The civilian boffins at that establishment were the very first controllers to direct night fighters using the original prototype GCI, but there seemed to be too many problems for a kill to be achieved. Not least of the problems was that, like Chisholm near his home airfield, the night fighters continually got lost. There were three important answers. The first was a regular pattern of bonfires across southern England maintained by the ROC (often at peril to their lives from people who thought the blackout was being sabotaged). The second was the building of the Racons – passive ground radar beacons – which showed up strongly on the fighter’s own AI scopes. The beacons were arranged in a regular checkerboard pattern across southern England, and the fighter observer could always see the blip from at least one and usually from two. By measuring the distances it was possible to get a fair idea of position, refined if necessary by actually plotting with a compass and pencil on a topographic map (not a plotting chart). The third way of solving the navigation problem was to learn to trust the GCI controller who, once the PPI sets were in use, always knew where the fighter was; he could identify it by its IFF signal. If required – and when lost on a dark night one is less concerned about loss of face – the controller could talk the fighter pilot home to his own airfield. To quote Rowe, ‘Once this had been demonstrated, the fighter pilots poured over from Middle Wallop to see the new brand of magic, after which they came to believe that, though they might not know where they were, there was an “eye” on the ground that could watch them and lead them home.’ This again was a fundamental advance in the technology of aviation that today is taken for granted.

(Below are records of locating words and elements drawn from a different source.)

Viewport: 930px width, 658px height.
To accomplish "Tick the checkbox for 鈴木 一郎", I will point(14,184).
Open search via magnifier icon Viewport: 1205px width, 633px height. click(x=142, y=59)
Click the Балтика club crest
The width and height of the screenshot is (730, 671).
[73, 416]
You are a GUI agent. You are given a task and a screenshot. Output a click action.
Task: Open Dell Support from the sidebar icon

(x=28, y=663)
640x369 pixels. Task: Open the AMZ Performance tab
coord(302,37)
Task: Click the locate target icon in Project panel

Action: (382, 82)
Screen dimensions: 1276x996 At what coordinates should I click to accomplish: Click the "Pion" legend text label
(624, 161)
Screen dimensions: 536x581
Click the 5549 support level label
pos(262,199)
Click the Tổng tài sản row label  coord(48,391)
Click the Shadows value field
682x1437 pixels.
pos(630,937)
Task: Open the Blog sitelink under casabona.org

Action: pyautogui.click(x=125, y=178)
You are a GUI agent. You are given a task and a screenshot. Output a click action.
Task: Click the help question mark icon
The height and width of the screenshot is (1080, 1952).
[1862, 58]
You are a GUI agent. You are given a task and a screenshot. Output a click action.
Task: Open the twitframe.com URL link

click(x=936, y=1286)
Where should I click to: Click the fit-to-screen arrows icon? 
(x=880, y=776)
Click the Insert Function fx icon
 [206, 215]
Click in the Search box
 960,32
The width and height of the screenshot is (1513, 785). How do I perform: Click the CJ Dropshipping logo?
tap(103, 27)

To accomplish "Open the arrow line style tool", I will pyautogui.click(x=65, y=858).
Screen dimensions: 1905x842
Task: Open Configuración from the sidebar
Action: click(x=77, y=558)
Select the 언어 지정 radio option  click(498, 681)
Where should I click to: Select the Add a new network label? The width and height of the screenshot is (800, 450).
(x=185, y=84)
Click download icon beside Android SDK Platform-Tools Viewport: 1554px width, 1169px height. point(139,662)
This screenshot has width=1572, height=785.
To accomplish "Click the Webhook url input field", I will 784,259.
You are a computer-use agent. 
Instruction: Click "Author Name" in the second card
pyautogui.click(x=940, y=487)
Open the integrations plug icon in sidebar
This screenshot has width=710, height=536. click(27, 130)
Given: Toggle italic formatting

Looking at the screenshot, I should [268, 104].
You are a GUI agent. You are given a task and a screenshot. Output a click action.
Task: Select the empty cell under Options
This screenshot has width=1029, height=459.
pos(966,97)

This ability to be guided home was especially helpful to the pilots of single-seaters and Defiants, which had nobody on board to help the pilot navigate. With Racons and GCI radar the concept of the AI-equipped single-engined fighter was looked at again, and it was soon realized that AI could be put in the Defiant and the Hurricane after all. Boulton Paul Aircraft were given drawings of the pilot-indication AI Mk V, which had a novel CRT scope with a U-marker around the blip, and the company completed installation drawings for the Defiant on 19 November 1940. The aerials were as in the single-seat scheme of the previous July, with the transmitter on the right wing. The transmitter itself was behind the turret, the receiver, control box and power pack behind the pilot’s seat, the display on the pilot’s left, and the control panel on his right. This pioneer single-engine installation suffered from moisture and bad electrical screening, and for some reason was not cleared for service until August 1941. By this time the radar had become AI.VI, with a wider bandwidth of 188–198 MHz and an added beacon facility. The radar-equipped Defiant IA served with 264 Squadron and later with 96, 125, 256 and 410. The more powerful Defiant Mk II served additionally with 141, which had destroyed an He 111 the previous December without AI, and with 151 and 153 Squadrons.
Having discovered that there was no law of nature forbidding radar in a single-engined aircraft, the Air Staff also fitted AI.VI to twelve Hurricane Is in late 1941. In November 1942 a report on their first year of operational service simply glowed with enthusiasm, especially commenting on their high serviceability and rapid accumulation of flight time, leaving the impartial observer mystified at why it was not done before and not done again.